The Individuals with Disabilities Education Act has helped millions of children. It has also bogged down the courts and spawned a whole industry based on paranoia.
Along with Section 504 of the Rehabilitation Act (Section 504) and the Americans with Disabilities Act (ADA), the 1975 Individuals with Disabilities Education Act (IDEA) -- which guarantees students with disabilities a "free appropriate public education" -- has improved the lives of millions of children and their families. This improvement has not come without costs, however, both financial and human.

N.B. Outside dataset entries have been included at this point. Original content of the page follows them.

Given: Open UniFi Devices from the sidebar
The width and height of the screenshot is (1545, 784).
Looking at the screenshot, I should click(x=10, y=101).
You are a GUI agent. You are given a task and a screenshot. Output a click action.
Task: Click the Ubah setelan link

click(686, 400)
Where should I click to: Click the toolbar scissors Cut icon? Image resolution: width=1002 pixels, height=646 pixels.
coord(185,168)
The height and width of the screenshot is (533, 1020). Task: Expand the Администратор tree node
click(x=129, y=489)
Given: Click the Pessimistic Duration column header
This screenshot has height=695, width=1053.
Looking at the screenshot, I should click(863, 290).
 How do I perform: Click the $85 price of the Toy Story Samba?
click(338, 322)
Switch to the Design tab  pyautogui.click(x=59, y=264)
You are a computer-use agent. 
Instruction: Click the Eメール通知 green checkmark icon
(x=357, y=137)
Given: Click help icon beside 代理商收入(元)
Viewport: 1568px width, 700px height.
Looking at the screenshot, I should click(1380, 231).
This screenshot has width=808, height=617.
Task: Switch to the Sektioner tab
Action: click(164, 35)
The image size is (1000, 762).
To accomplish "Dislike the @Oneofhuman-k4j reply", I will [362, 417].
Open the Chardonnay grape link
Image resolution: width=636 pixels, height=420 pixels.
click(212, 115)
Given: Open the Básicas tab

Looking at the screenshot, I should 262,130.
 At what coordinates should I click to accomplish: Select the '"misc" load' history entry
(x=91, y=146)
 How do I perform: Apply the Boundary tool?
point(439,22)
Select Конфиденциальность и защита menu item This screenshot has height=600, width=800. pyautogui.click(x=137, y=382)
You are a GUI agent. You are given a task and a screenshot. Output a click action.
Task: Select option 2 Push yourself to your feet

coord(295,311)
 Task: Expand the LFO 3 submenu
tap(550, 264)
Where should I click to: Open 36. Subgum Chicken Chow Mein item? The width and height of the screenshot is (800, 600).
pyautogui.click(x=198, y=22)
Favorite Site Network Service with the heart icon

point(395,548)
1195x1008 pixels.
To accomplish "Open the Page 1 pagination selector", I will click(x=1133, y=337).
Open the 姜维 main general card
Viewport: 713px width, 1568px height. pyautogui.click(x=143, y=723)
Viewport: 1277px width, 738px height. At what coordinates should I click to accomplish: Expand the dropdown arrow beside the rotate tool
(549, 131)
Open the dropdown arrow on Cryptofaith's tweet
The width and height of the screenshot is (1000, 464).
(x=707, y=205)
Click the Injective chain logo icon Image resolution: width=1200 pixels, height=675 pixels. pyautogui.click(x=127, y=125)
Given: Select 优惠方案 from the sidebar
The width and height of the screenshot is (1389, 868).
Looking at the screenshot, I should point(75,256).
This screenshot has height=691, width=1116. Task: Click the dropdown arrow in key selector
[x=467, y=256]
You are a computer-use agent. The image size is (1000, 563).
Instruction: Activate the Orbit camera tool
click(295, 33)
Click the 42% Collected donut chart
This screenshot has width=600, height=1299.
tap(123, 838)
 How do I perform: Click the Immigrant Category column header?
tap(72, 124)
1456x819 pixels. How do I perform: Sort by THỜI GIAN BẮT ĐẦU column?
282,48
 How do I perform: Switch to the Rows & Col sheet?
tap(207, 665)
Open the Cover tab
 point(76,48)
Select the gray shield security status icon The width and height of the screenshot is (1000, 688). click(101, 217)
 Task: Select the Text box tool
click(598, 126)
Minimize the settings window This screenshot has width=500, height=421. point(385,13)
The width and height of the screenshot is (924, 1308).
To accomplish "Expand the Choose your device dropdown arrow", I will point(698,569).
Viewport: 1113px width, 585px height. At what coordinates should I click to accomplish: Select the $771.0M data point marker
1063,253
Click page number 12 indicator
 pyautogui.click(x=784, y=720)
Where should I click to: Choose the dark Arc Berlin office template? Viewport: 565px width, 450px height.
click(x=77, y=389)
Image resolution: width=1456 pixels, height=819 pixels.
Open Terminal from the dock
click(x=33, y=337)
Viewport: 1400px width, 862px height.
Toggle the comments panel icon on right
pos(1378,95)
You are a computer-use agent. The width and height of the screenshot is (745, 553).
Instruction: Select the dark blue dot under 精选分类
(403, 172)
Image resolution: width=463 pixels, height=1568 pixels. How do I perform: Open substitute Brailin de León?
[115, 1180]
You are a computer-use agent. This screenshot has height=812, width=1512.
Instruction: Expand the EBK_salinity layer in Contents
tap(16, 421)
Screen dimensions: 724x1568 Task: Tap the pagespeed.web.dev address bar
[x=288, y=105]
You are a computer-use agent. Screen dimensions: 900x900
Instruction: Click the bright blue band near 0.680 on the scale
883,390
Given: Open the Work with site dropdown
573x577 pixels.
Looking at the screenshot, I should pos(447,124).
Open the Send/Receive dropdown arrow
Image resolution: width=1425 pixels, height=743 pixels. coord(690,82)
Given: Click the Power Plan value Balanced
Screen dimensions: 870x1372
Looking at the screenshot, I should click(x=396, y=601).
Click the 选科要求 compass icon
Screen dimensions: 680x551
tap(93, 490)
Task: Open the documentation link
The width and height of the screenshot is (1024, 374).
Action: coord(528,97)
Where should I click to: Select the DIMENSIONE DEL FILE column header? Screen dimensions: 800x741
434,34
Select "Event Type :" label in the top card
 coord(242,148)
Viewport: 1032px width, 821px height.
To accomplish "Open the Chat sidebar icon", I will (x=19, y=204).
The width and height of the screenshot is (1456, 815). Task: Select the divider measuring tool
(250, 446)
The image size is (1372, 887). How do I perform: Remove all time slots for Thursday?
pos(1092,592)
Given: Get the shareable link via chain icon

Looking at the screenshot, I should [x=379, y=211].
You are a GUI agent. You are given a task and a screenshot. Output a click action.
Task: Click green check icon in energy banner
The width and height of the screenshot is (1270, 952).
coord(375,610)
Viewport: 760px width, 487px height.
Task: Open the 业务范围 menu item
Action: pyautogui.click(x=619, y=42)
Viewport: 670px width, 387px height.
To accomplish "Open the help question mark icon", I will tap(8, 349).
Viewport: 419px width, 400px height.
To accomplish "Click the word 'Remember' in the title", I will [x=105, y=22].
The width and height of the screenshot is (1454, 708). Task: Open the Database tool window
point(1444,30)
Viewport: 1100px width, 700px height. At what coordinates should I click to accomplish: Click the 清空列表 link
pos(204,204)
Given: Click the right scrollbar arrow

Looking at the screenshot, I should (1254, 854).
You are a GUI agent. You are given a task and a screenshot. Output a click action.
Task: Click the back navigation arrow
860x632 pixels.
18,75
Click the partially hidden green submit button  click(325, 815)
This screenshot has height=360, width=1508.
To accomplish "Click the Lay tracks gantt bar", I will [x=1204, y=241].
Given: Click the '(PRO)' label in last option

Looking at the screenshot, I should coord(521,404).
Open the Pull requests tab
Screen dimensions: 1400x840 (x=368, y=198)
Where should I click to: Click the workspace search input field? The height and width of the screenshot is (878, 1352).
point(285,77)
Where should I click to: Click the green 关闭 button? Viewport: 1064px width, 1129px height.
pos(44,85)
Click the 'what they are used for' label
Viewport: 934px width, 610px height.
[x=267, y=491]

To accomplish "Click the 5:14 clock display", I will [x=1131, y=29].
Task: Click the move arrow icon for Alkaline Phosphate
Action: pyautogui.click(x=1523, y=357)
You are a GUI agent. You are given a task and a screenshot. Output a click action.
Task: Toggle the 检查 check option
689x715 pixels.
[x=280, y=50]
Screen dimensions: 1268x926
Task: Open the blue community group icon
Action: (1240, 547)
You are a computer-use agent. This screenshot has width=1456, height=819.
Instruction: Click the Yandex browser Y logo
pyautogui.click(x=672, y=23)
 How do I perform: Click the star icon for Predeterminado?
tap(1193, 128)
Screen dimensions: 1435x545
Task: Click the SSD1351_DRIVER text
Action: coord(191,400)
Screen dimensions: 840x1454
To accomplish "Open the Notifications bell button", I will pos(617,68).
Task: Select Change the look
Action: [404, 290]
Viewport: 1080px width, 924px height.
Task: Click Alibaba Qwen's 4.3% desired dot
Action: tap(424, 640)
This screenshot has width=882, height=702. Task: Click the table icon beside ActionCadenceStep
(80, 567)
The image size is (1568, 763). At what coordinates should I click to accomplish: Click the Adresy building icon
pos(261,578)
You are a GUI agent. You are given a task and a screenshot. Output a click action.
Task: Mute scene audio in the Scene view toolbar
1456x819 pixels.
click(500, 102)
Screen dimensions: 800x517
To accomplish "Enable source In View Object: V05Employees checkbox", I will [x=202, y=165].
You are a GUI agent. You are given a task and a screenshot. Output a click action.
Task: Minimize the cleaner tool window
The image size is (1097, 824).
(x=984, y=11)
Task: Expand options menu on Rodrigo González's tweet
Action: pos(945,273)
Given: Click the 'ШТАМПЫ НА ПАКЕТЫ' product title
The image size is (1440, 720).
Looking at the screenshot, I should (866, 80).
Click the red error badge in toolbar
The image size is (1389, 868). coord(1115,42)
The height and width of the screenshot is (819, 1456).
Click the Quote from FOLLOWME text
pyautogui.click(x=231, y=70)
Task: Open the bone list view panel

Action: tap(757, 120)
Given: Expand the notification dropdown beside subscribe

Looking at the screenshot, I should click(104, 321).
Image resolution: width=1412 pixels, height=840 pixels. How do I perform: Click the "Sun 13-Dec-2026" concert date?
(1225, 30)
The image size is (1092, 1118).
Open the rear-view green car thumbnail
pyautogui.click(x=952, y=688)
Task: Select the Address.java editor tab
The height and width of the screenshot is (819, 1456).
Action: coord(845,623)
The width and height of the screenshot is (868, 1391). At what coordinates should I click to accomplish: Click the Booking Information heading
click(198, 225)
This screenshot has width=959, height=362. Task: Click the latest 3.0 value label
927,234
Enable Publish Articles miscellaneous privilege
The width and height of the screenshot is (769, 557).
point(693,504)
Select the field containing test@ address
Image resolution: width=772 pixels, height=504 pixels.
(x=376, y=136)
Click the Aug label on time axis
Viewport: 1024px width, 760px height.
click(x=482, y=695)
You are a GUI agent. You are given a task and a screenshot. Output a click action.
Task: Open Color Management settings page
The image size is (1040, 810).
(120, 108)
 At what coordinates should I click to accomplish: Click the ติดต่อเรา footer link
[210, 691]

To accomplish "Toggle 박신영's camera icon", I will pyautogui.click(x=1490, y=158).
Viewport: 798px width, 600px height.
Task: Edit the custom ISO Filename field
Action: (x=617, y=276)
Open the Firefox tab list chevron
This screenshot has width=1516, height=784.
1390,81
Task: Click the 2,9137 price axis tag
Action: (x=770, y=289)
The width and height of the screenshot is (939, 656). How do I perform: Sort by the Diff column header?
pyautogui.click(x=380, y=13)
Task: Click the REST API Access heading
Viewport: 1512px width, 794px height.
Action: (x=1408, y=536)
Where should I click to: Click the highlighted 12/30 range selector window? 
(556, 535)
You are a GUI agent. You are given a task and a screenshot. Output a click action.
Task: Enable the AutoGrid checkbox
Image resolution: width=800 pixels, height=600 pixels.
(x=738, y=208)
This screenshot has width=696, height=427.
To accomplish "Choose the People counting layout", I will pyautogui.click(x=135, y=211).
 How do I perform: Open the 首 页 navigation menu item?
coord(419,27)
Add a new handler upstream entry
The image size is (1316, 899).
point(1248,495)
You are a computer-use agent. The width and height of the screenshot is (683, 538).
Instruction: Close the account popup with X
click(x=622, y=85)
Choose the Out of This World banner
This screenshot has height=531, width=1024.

Because IDEA and its counterpart statutes were considered civil rights laws, Congress included in them due-process mechanisms allowing for private causes of action to enforce their provisions. The early years of IDEA saw very few such actions, but in 1986 Congress amended the law to also allow the prevailing parents in hearings and court filings to obtain attorneys' fees -- and the result has been predictable. Today, IDEA, Section 504, and the ADA are some of the most litigated federal statutes in existence.
This bitterly adversarial private enforcement system has had a toxic effect on American public schools. Because the law is poorly funded (Congress has repeatedly broken its promises to the states), a school district will often make funding decisions about regular education services with an eye toward whether a disgruntled parent of a disabled student might claim that the decisions negatively impact special education services. School staff feel that parents see them as obstacles, not advocates, to the education that the parents envision -- and parents feel as though schools see them as demanding, insensitive consumers who view school staff as private servants.